#### ASSIGNED TASK
Restate word for word the entries below, starting with the line with "The image size is (1366, 768)." and continuing through the line with "Click the 中文名称 field label". Include both of those lines and no others.

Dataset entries
____________
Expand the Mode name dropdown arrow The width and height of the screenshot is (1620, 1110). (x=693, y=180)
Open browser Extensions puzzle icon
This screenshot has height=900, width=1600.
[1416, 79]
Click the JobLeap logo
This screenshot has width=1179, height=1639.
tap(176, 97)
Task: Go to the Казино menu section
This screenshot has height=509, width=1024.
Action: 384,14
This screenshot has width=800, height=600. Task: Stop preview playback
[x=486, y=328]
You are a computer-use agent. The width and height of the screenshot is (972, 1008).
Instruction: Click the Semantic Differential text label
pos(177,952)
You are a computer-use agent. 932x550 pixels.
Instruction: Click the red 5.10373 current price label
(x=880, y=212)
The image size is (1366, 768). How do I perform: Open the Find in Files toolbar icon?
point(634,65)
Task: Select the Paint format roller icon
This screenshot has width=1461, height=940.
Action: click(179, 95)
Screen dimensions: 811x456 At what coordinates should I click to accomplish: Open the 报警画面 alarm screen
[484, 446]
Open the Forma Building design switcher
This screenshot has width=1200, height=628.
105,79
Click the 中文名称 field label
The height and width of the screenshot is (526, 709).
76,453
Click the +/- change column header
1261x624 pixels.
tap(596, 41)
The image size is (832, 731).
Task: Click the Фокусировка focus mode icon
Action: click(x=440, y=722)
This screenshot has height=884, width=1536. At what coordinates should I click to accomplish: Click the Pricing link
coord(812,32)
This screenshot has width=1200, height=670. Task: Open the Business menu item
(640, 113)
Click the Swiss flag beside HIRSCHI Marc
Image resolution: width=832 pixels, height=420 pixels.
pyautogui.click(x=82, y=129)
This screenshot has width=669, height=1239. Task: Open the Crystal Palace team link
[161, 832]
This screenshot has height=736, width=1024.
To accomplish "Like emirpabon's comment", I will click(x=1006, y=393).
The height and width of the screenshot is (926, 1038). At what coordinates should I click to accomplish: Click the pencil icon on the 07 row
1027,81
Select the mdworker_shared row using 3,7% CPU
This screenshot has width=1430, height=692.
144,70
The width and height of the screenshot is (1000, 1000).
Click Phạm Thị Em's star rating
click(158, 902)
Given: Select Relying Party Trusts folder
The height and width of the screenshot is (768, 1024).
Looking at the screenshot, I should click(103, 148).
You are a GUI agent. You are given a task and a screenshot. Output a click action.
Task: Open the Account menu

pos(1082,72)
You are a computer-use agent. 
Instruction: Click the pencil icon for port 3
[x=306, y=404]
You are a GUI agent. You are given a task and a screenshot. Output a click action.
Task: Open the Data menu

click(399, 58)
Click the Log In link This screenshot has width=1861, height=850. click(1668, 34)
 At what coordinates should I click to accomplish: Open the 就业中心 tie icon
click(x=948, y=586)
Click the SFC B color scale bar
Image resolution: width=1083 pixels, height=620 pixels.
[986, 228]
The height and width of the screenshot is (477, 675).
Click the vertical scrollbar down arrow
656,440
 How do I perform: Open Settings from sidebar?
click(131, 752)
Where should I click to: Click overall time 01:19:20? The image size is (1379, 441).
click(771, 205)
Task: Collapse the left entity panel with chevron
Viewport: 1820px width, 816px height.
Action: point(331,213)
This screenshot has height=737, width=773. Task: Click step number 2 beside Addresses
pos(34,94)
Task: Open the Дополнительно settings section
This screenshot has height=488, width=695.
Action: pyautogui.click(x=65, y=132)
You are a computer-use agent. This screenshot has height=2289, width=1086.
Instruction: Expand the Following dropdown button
____________
#### TASK OUTPUT
The image size is (1366, 768). How do I perform: Open the Find in Files toolbar icon?
point(634,65)
Task: Select the Paint format roller icon
This screenshot has width=1461, height=940.
Action: click(179, 95)
Screen dimensions: 811x456 At what coordinates should I click to accomplish: Open the 报警画面 alarm screen
[484, 446]
Open the Forma Building design switcher
This screenshot has width=1200, height=628.
105,79
Click the 中文名称 field label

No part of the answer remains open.